Moreover, if petitioner seeks to avoid application of the time bar based upon a claim of actual innocence, she must come forward with new reliable evidence tending to establish her innocence, i.e., tending to establish that no juror acting reasonably would have found her guilty beyond a reasonable doubt. See McQuiggin v. Perkins, 133 S.Ct. 1924 (2013); Lee v. Lampert, 653 F.3d 929 (9th Cir. 2011) (en banc).

III. CONCLUSION

IT THEREFORE IS ORDERED that petitioner's application (Doc. 3) to proceed in forma pauperis is DENIED as moot.

IT FURTHER IS ORDERED that the Clerk of Court shall file the petition.[3]

IT FURTHER IS ORDERED that petitioner shall SHOW CAUSE in writing within the next 30 days why the petition should not be dismissed with prejudice as time-barred. If petitioner does not timely respond to this order, the petition will be dismissed with prejudice as time-barred without further advance notice. If petitioner responds but fails to show - with specific, detailed and competent evidence - that the petition is timely, the action will be dismissed with prejudice.
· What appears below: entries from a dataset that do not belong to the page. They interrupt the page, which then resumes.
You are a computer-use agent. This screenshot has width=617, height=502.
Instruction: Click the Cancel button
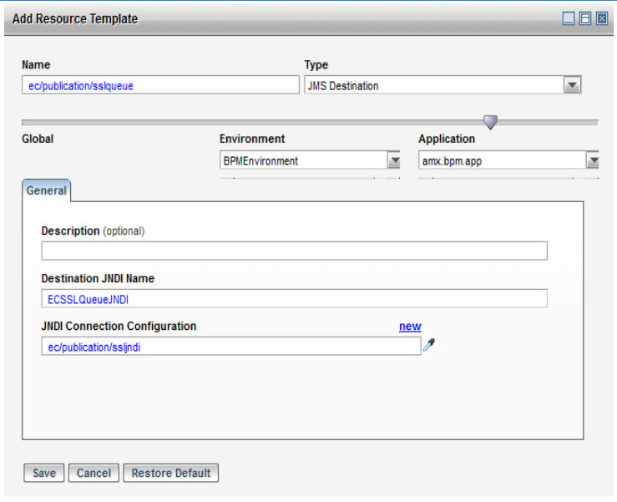[x=94, y=473]
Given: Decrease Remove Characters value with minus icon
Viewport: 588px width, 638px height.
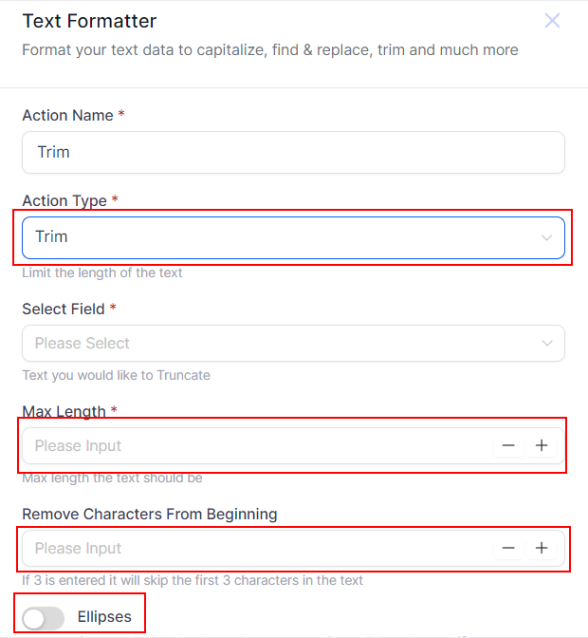Looking at the screenshot, I should [x=509, y=548].
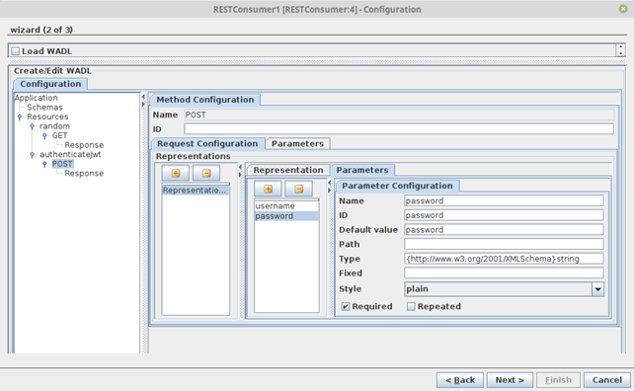Click split pane arrows beside Representations list

point(240,171)
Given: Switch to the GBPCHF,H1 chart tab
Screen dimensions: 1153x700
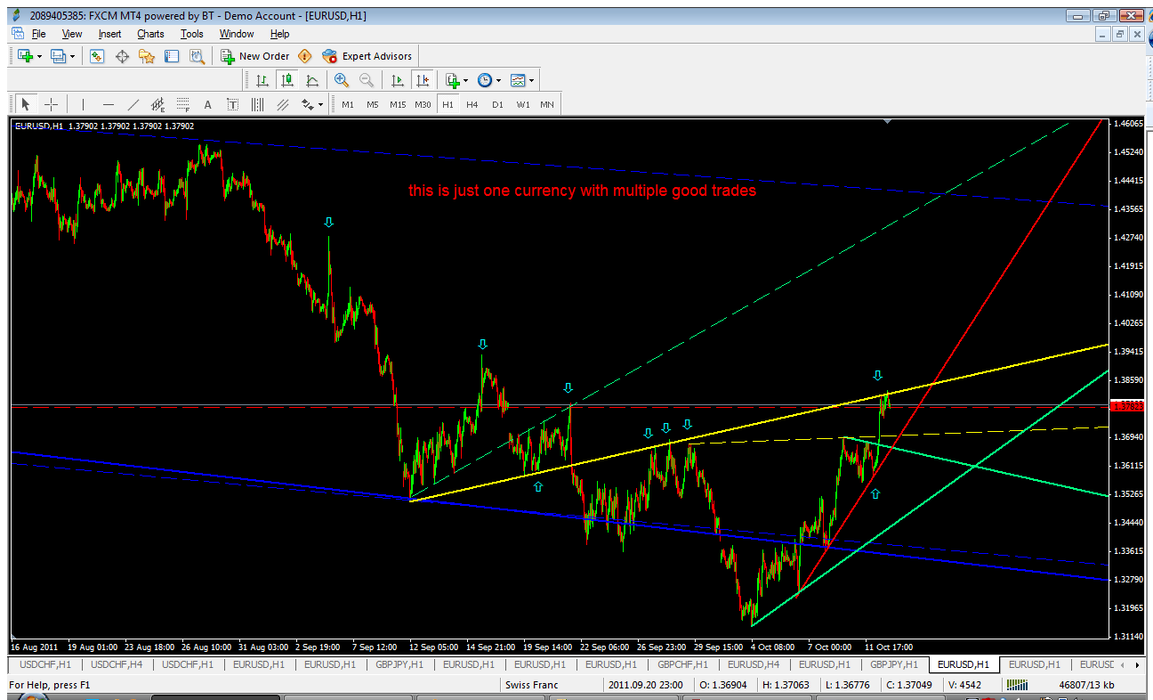Looking at the screenshot, I should tap(682, 664).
IT FURTHER IS ORDERED that any assertions of fact made by petitioner in response to this show cause order must be detailed, must be specific as to time and place, and must be supported by competent evidence. The court will not consider any assertions of fact that are not specific as to time and place, that are not made pursuant to a declaration under penalty of perjury based upon personal knowledge, and/or that are not supported by competent evidence filed by petitioner in the federal record. Petitioner thus must attach copies of all materials upon which she bases her argument that the petition should not be dismissed as untimely. Unsupported assertions of fact will be disregarded.